[Provided material — start]

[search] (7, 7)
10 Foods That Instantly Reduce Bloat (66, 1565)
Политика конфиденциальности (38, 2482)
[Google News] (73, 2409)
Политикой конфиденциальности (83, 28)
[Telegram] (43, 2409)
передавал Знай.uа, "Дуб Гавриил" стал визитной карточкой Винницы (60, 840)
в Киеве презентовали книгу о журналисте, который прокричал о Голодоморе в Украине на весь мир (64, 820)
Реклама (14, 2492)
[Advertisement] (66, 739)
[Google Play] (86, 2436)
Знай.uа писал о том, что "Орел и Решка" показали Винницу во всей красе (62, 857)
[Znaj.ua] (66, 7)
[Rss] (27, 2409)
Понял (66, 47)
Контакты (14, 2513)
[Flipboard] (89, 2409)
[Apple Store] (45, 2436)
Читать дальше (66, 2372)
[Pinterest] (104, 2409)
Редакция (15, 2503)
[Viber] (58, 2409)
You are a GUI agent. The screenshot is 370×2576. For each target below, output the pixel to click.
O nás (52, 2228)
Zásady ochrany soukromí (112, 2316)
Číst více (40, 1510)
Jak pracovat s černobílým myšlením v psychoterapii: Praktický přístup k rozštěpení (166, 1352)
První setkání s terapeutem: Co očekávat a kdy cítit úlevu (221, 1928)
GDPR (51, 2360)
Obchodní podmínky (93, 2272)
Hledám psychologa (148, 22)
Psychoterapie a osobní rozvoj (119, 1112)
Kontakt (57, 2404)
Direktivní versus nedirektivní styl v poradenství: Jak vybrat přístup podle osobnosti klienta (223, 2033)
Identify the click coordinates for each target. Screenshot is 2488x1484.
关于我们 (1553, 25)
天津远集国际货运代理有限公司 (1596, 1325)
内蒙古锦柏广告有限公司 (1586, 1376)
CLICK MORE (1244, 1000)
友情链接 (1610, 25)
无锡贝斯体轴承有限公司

[Provided material — finish]

Try it
Whenever a line above includes the string "конфиденциальности", copy it.

Written solution
Политика конфиденциальности (38, 2482)
Политикой конфиденциальности (83, 28)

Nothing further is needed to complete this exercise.